Pillar 1 generally would apply disproportionally to U.S.-based multinationals, Buchanan observed. “It goes beyond digital and high-tech entities,” he noted. “Most of the companies that would be impacted by Pillar 1 are large U.S. multinationals, which is another reason I don’t see bipartisan support developing in the U.S.”
Local opposition
Kevin Brady, R-Texas, the top Republican on the House Ways and Means Committee, stated on July 1, 2021, “In negotiations with the OECD, the Biden administration has a already given up significant U.S. ground by opening the door to not grandfathering GILTI and agreeing to a global minimum tax structure that favors foreign-headquartered companies and workers over American ones. This is a dangerous economic surrender that sends U.S. jobs overseas, undermines our economy, and strips away our U.S. tax base.”

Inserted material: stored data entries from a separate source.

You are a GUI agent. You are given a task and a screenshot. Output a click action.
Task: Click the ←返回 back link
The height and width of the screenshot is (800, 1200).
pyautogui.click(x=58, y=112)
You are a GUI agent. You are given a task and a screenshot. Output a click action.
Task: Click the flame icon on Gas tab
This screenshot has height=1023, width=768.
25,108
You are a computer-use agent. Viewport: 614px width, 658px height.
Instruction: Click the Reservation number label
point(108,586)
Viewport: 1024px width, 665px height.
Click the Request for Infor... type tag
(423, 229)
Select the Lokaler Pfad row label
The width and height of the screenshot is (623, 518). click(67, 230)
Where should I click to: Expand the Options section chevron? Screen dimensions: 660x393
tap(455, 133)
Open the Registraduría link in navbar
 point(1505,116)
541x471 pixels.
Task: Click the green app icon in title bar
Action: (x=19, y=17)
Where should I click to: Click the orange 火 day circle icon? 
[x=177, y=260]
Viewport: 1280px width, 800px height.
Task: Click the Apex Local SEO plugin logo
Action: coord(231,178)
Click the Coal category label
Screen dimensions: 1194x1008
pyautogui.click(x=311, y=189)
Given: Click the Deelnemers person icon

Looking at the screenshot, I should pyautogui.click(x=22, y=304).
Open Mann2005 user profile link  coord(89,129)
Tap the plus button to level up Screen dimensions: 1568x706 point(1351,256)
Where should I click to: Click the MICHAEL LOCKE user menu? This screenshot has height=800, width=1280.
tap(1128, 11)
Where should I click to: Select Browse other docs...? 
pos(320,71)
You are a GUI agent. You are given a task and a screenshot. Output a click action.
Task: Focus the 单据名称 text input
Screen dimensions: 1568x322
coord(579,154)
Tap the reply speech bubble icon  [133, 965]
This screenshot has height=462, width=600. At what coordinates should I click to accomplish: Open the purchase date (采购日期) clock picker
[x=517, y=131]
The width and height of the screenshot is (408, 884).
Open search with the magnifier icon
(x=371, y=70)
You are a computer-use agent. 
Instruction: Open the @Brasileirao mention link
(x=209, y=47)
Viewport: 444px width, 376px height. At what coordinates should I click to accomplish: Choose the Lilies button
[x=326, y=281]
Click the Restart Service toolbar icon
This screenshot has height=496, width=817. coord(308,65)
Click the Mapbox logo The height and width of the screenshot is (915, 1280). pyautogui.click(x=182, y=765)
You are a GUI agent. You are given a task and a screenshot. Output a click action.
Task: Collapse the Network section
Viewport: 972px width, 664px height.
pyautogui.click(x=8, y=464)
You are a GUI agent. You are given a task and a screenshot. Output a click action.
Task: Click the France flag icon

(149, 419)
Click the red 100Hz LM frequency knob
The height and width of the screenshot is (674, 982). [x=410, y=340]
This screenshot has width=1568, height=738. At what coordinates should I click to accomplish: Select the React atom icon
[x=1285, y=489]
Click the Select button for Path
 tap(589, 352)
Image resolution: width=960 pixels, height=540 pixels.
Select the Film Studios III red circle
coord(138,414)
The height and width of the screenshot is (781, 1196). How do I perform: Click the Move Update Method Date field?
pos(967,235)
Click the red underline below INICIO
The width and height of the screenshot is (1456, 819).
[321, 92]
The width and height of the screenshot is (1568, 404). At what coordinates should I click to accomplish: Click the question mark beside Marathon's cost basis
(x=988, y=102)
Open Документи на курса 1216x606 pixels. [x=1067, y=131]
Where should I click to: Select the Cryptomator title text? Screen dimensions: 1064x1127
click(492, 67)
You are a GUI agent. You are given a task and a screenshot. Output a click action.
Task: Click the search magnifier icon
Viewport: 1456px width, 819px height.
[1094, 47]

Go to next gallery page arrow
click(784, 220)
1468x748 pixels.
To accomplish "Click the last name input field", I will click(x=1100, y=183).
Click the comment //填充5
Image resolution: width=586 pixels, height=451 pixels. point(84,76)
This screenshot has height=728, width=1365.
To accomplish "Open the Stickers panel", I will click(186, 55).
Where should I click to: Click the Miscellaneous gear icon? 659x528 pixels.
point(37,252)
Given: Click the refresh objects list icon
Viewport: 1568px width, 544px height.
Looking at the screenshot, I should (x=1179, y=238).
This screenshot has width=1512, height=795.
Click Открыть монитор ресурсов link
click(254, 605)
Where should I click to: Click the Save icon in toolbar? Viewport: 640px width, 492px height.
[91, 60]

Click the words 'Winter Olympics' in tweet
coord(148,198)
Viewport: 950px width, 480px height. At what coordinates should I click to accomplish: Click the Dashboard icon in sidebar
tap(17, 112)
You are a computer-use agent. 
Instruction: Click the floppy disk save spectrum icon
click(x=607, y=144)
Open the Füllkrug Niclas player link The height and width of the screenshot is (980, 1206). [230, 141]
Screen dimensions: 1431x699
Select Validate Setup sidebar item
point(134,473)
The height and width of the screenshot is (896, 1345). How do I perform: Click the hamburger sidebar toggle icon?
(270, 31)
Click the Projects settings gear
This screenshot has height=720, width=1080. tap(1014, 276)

“Politics makes strange bedfellows,” Buchanan observed, noting that the large companies in the crosshairs of Pillars 1 and 2 are primarily supporters of Democrats. “Not all Democrats think it’s a great idea, but the administration is supporting it so at least they have a higher comfort level,” he said.
Loren Ponds, a member at law firm Miller & Chevalier, agreed. “Certainly this administration has been active in the negotiation process,” she said. “The Treasury Department was able to work with the Inclusive Framework members [the group of countries working to solve BEPS issues] so now there is a proposed 15% rate, which is lower than the proposed rate for GILTI.”
The fact that individual countries were going ahead and enacting their own Digital Services Tax spurred the push to move the OECD agreement ahead, Ponds indicated: “They knew they were working against the clock.”
Things will start moving quickly now, predicted BDO’s Dicker. “Nothing was going to happen unless the U.S. came on board. Then Treasury Secretary Yellen came out in support, but with a simplified method of what would be in scope. There will be a meeting of G20 principals in October, and the OECD will release its final blueprint of Pillars 1 and 2. It’s possible that changes will need to be implemented at three levels — regulatory, legislative, and by treaty. Each country will have a different process, but the OECD is hoping that it can be implemented globally and take effect in 2023, but experts view this as overly optimistic. To the extent it happens, it will be the largest change to the global tax landscape in 100 years.”